The Beginner’s Guide to Adopting a Vegetarian Diet

Before you dive in headfirst, study this vegetarian diet plan to say goodbye to meat without a single hitch.

Over the last few years, plant-based eating has achieved such a high level of popularity that everyone from Lizzo and Beyoncé to your next door neighbor has tried out some version of the diet. In fact, a 2017 Nielsen survey found that 39 percent of Americans are trying to eat more plant-based.

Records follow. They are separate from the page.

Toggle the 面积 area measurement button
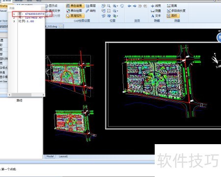Viewport: 221px width, 177px height. tap(173, 16)
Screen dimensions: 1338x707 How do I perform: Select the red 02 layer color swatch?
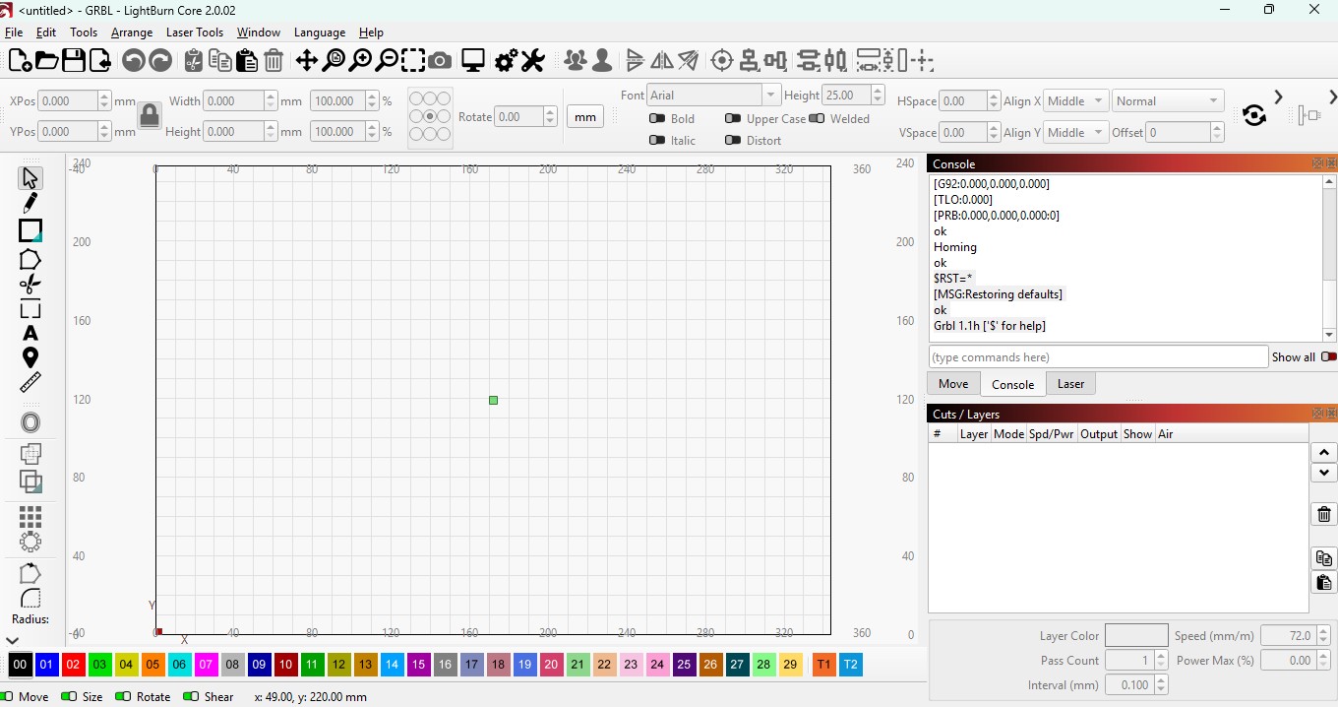click(x=73, y=665)
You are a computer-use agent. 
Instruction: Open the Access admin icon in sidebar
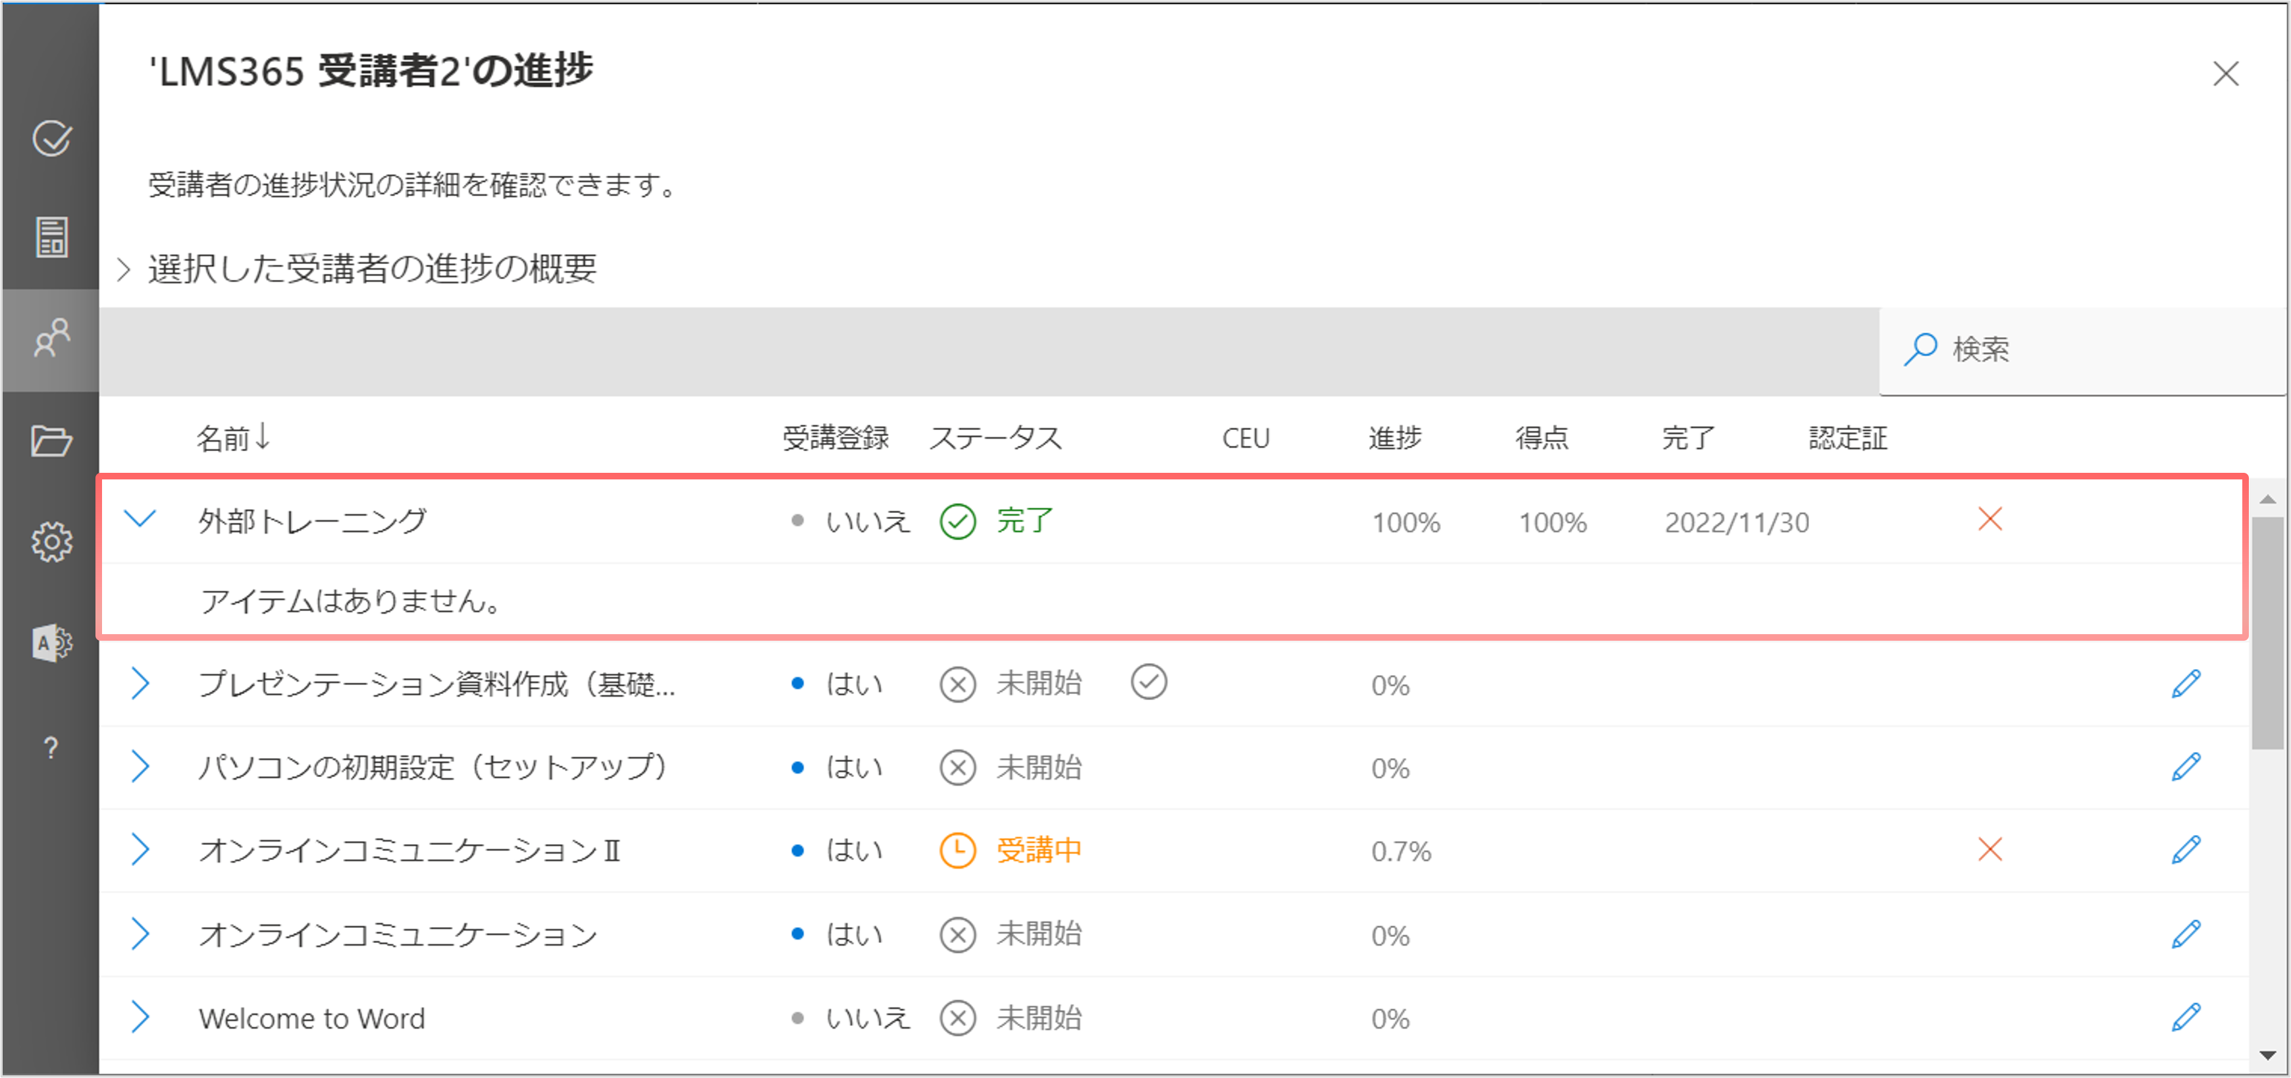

And for good reason: A vegetarian diet — rooted in plant foods — offers plenty of health benefits, from reducing the risk of chronic disease to promoting a balanced gut.

If those perks — combined with the growing popularity of faux meat products and the countless Instagram accounts dedicated to drool-worthy plant-based recipes — have convinced you to jump on the bandwagon, follow this vegetarian diet plan to start your plant-based transition. Promise, it will make ditching meat completely stress-free.

Your Vegetarian Diet Plan

Before you learn how to become a vegetarian eater, you should probably get a quick recap on what, exactly, a vegetarian diet entails. In general, someone who follows a vegetarian diet will mainly eat plant foods and avoid animal proteins including meat and seafood, but they will eat eggs and dairy, says Alex Caspero, M.A., R.D., a registered dietitian and plant-based chef. This is sometimes called a lacto-ovo vegetarian diet.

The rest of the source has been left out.